# Latin by the Dowling Method



## SemperEruditio (Jun 2, 2009)

Is this worth the effort? It sounds like it might be but.... Anyone use this or heard about it?
Latin by the Dowling Method


> Latin by the Dowling Method
> 
> 
> 
> ...


----------



## CharlieJ (Jun 2, 2009)

It sounds like marketing hype. Although, he's right that a good amount of paradigm memorization is necessary for any language. I like Latin for Americans, which is a very nice inductive textbook series that focuses heavily on learning by reading and incremental steps. They have Latin for Americans, Lingua Latina, Wheelock, and the Cambridge Latin Course at BJU. I've looked through them all and like Latin for Americans the best. Of course, my opinion is only that of a student evaluating for ease of use.


----------



## SemperEruditio (Jun 2, 2009)

There's nothing to buy. The method is what is posted. Essentially you:

_"(1) learn a few simple concepts necessary for understanding Latin grammar -- what the "case" of a noun is, for instance -- then 

(2) sit down and systematically learn the main categories of Latin grammar by "brute memorization," and 

(3) begin reading a direct-method Latin reader entitled Lingua Latina, doing all the end-of-chapter exercises and making sure you understand every word of every sentence."_


----------



## CredoFidoSpero (Jun 3, 2009)

Sounds like you have to at least buy Lingua Latina .

I don't think this would be a bad way to go, although, it seems to me that _any _method will work if you study 30 minutes every day and use any 'dead time' for memorizing forms, as he suggests.

This seems to be in between 'Rosetta Stone' type learning and traditional, grammar-intensive learning. But I think determining what's best is somewhat dependent on the individual's learning style. Me, I want a lot of grammar up front. I get frustrated with even modern language courses that focus mainly on idiom and conversation. I _want_ to know the grammar. I learn languages faster and remember things better if I know the structures and rules behind it all. But, again, that may be just what's best for me.


----------



## CharlieJ (Jun 3, 2009)

I'm not sold on the method. I think it runs quite counter to modern language acquisition theory. BJU (which has an excellent ancient language department) employs a heavily deductive methodology like the one described. The result is that about 50% of Greek 101 students drop the class or fail. 

On the other hand, I learned Hebrew through an inductive method (Yale curriculum - Hoffer, Kittle). In an inductive system reading takes precedence over memorization so that you learn by doing and remember better. Grammatical concepts are introduced through examples and exercises so that you literally build your knowledge of the system step by step. Inductive learning is also more fun - I went through about 5 lessons per day when I taught myself Hebrew.

Either way, you're going to have to learn the paradigms. But brute memorization is a highly inefficient method. It takes longer and doesn't transfer as well into reading ability. Inductive methodology is based on the way people actually learn their native languages.
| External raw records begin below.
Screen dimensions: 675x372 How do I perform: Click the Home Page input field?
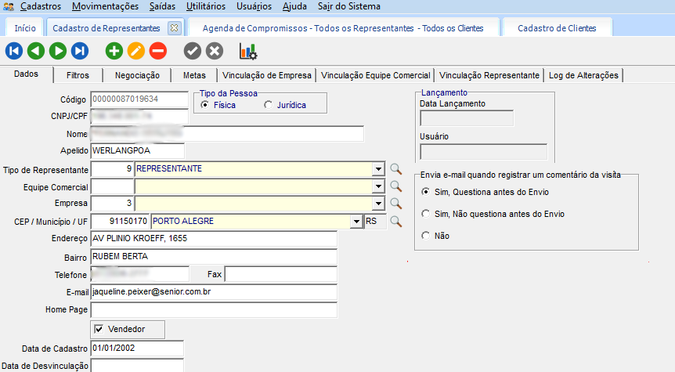pos(213,309)
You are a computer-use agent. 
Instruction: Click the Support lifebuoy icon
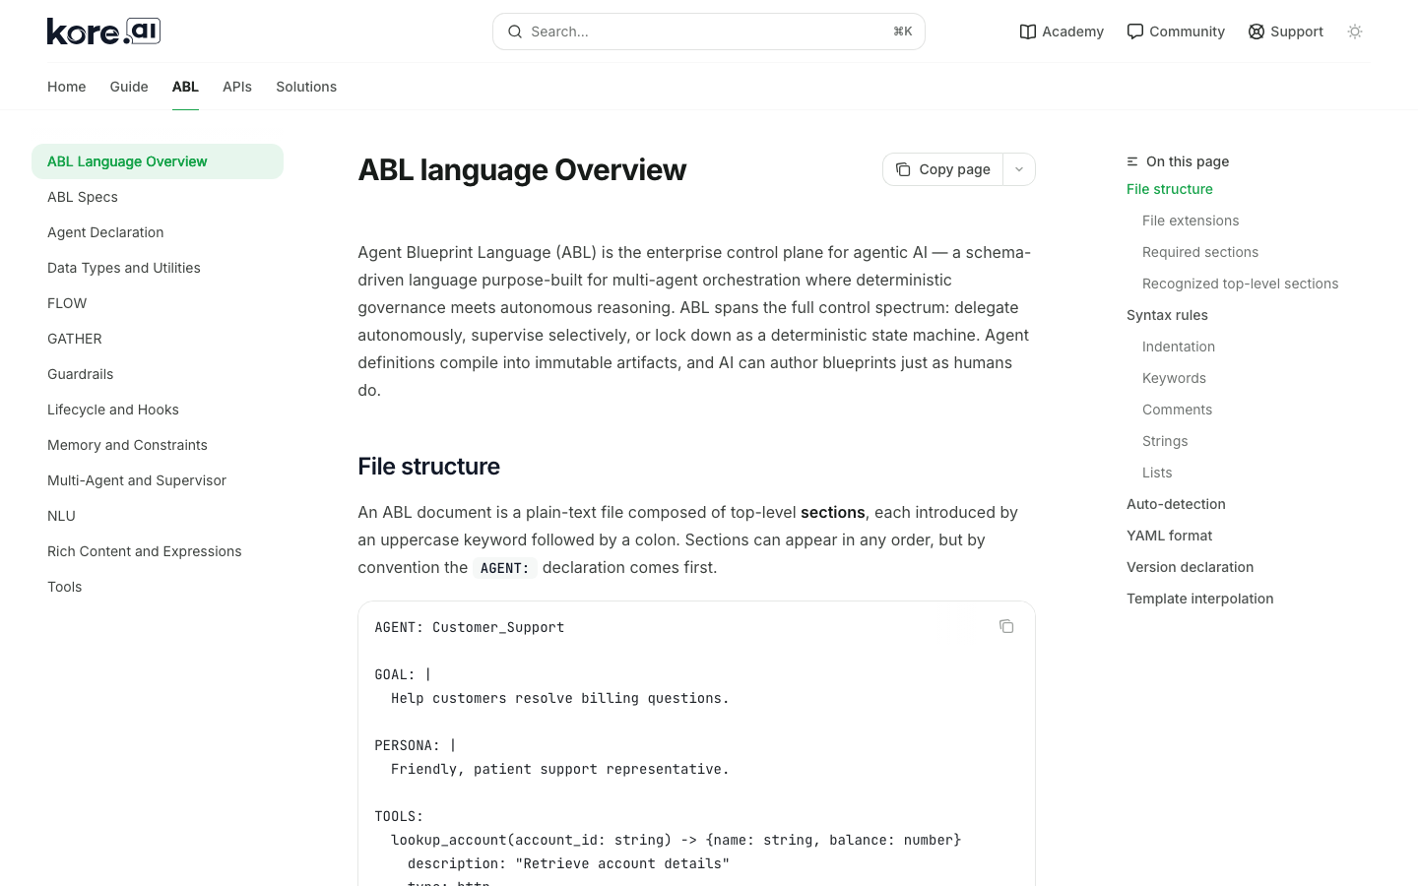[1257, 32]
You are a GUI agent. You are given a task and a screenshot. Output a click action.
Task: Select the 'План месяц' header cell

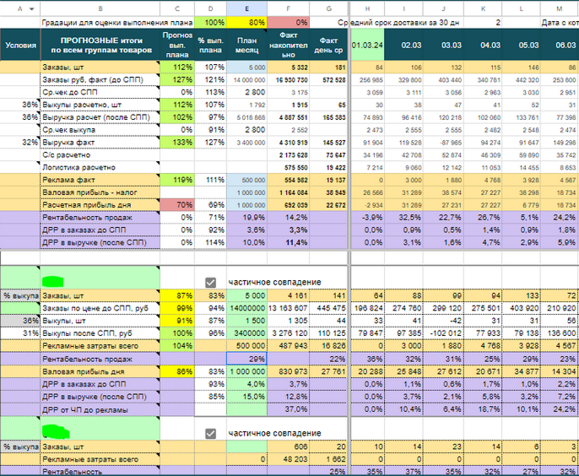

You spoke English (or whatever your first language is) reasonably fluently before you ever took "English" courses, but they helped clean up and polish your language skills. In the same way, second language learners should familiarize themselves with the language through actual use, THEN learn every single paradigm and exception. Some people like to know everything up front (like Ashley expressed, and I'm with her), but that's not the best way to learn.

See if your local library (or university library) has Latin for Americans.


----------